The following code snippet creates an 8-bit quantized TF Lite model, and replacing QUANTIZED_UINT8
with FLOAT
creates a 32-bit model. Is there any flag that creates a 16-bit quantized model? I've searched the TF Lite documentation but I couldn't find any documentation on the list of possible flags. Does anyone know how to do this?

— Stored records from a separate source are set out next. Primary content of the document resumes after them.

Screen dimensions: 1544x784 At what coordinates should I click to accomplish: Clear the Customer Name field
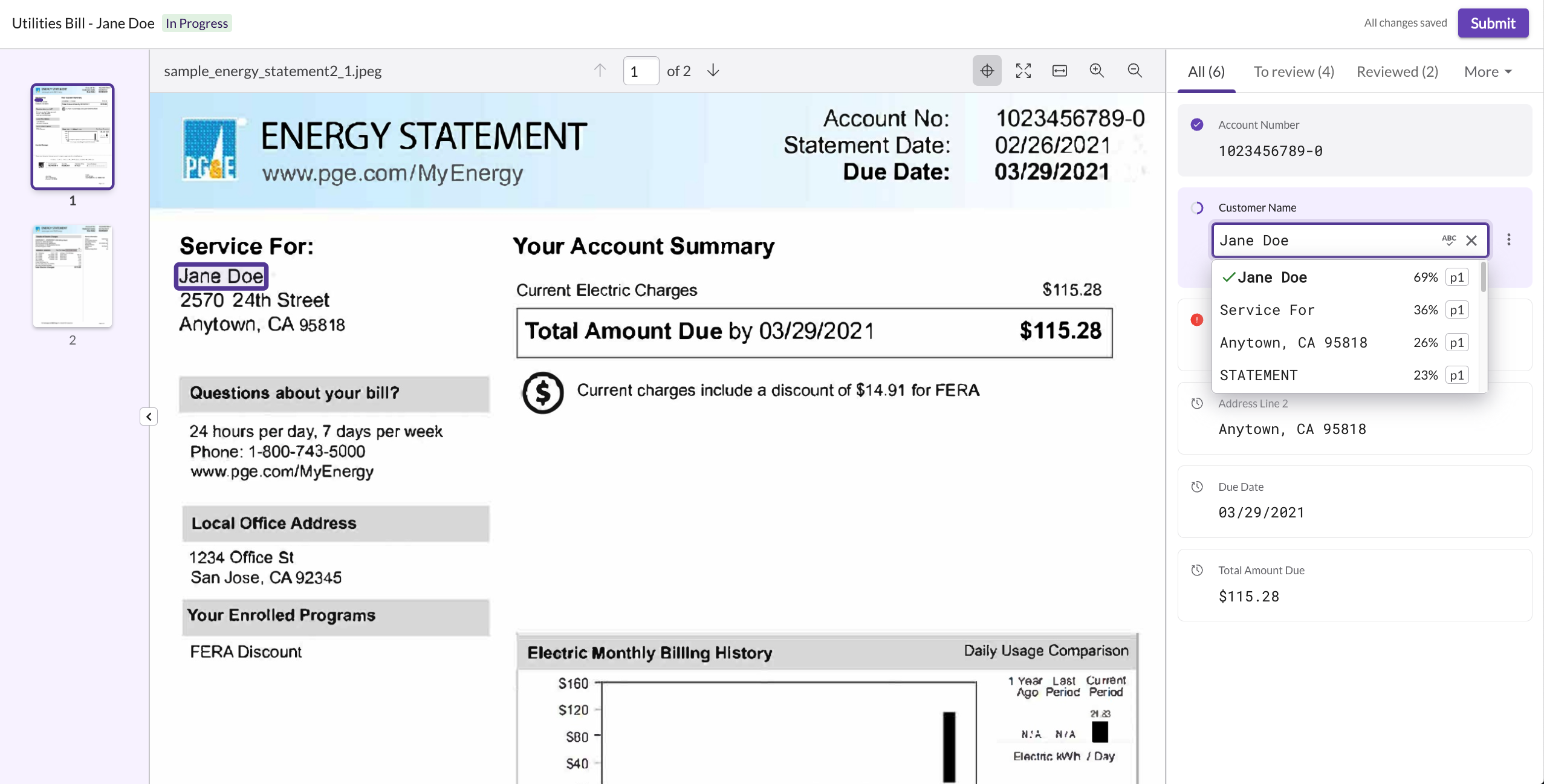click(x=1471, y=241)
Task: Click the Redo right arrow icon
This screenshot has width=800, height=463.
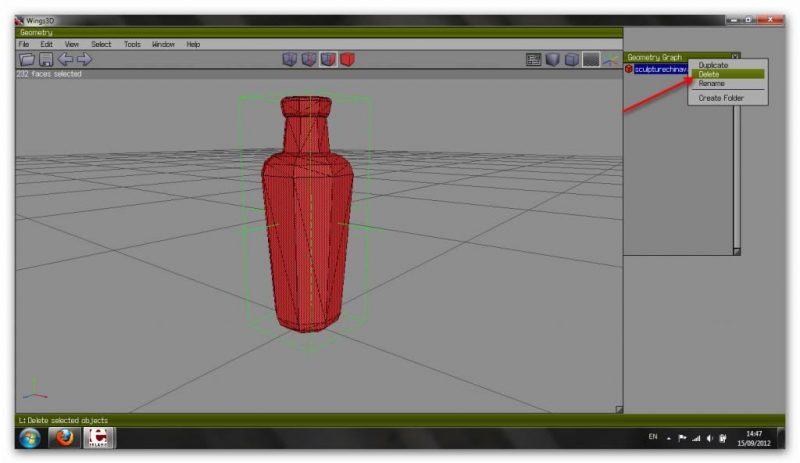Action: tap(84, 60)
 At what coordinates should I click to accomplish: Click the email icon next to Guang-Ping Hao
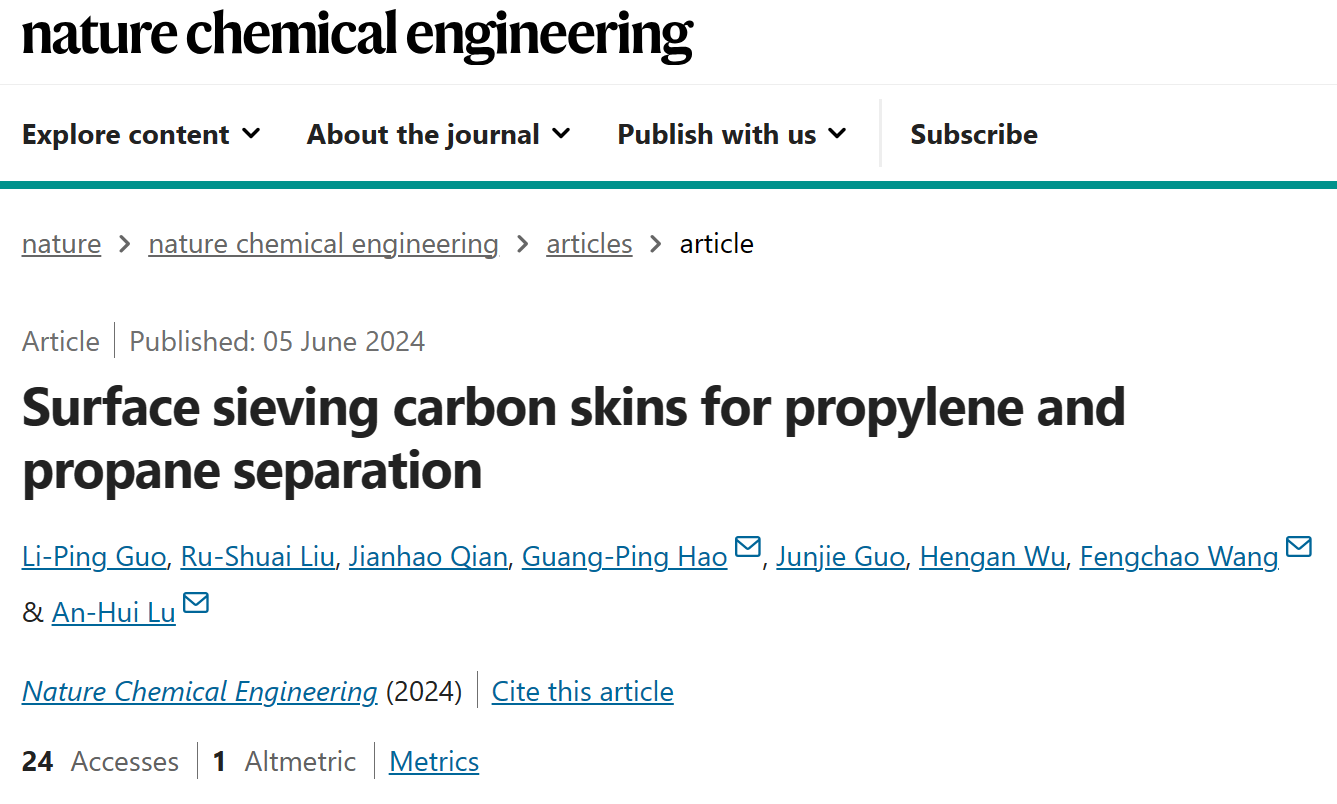[748, 547]
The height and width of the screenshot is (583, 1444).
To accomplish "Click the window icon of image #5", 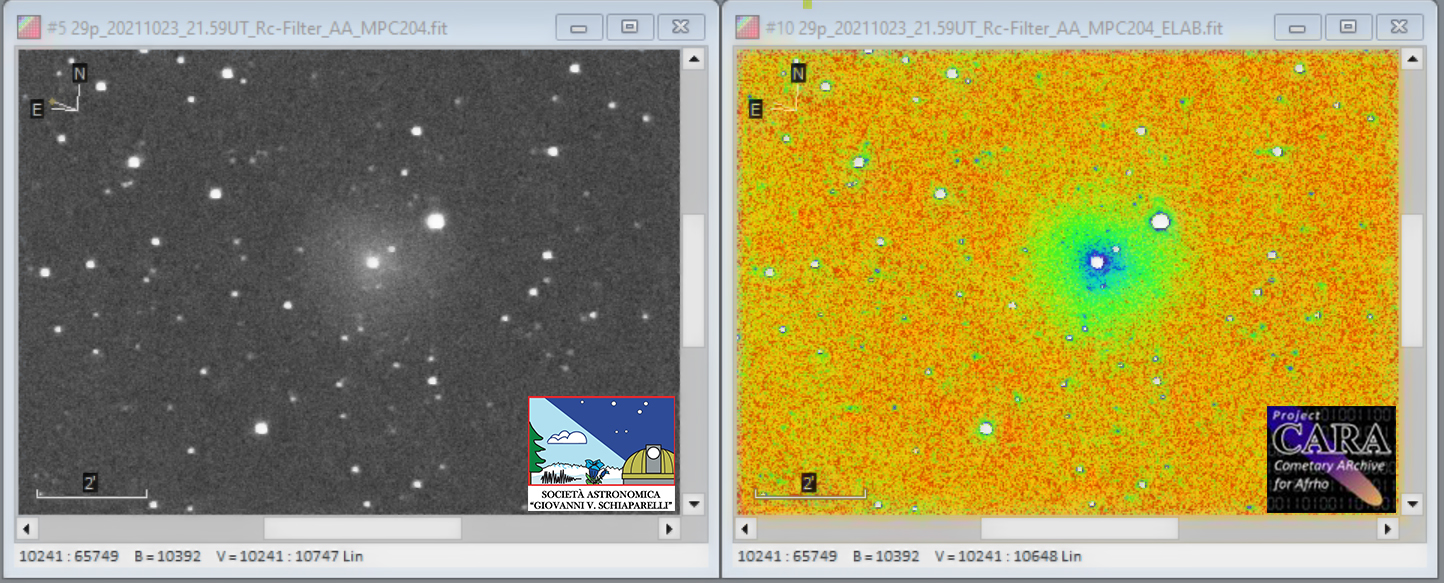I will tap(29, 28).
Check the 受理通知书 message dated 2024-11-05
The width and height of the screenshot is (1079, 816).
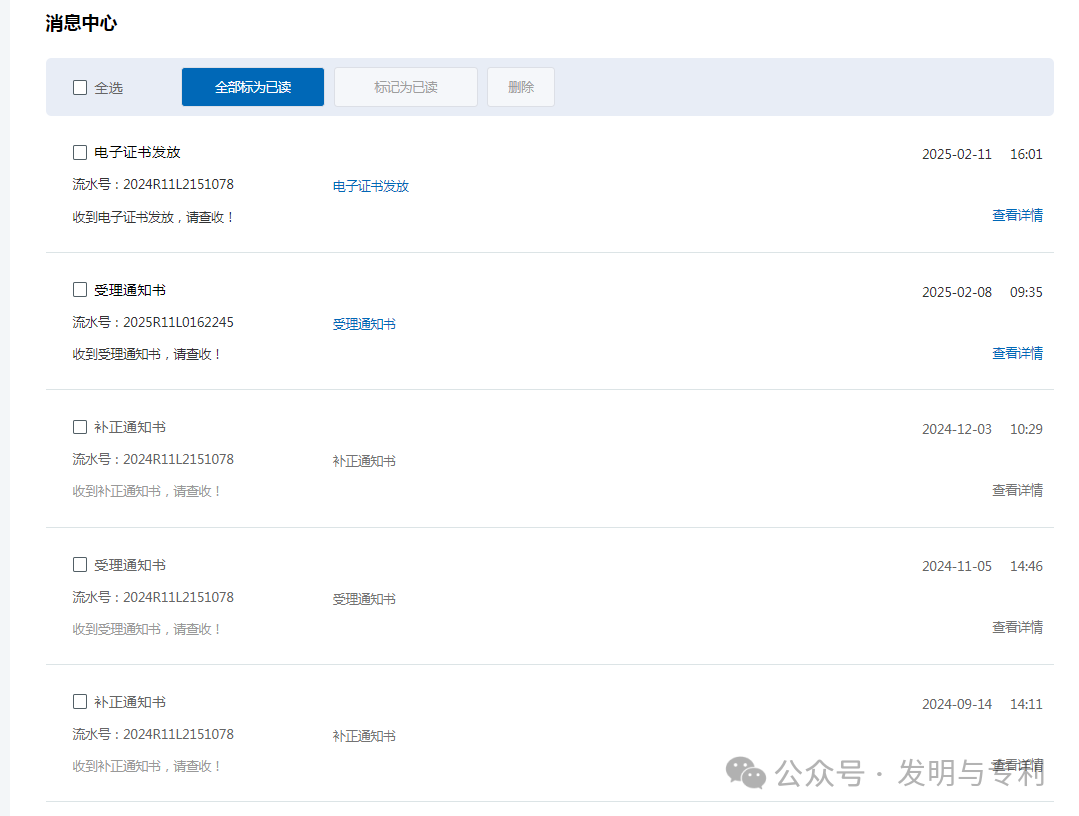tap(79, 564)
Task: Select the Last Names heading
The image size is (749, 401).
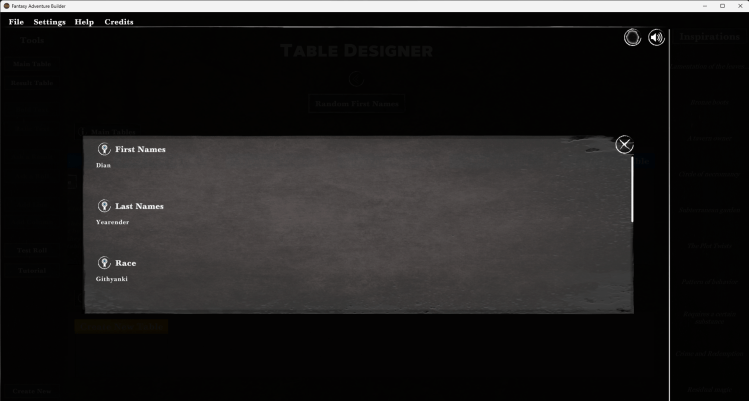Action: coord(139,206)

~/tensorflow/bazel-bin/tensorflow/contrib/lite/toco/toco \
--input_file=$(pwd)/model.pb \
--input_format=TENSORFLOW_GRAPHDEF \
--output_format=TFLITE \
--output_file=$(pwd)/model.lite --inference_type=QUANTIZED_UINT8 \
--input_type=QUANTIZED_UINT8 --input_arrays=conv2d_1_input \
--default_ranges_min=0.0 --default_ranges_max=1.0 \
--output_arrays=average_pooling2d_2/AvgPool --input_shapes=1024,32,32,2
Currently, the only quantized type that TFLite supports in 8 bits. See here: https://github.com/tensorflow/tensorflow/blob/54b62eed204fbc4e155fbf934bee9b438bb391ef/tensorflow/lite/toco/types.proto#L27
This is because, for existing quantized models, 8 bits was found sufficient, but this may change. If you have a model that needs more bits for quantization, it may be worthwhile to create a TensorFlow issue describing your use case.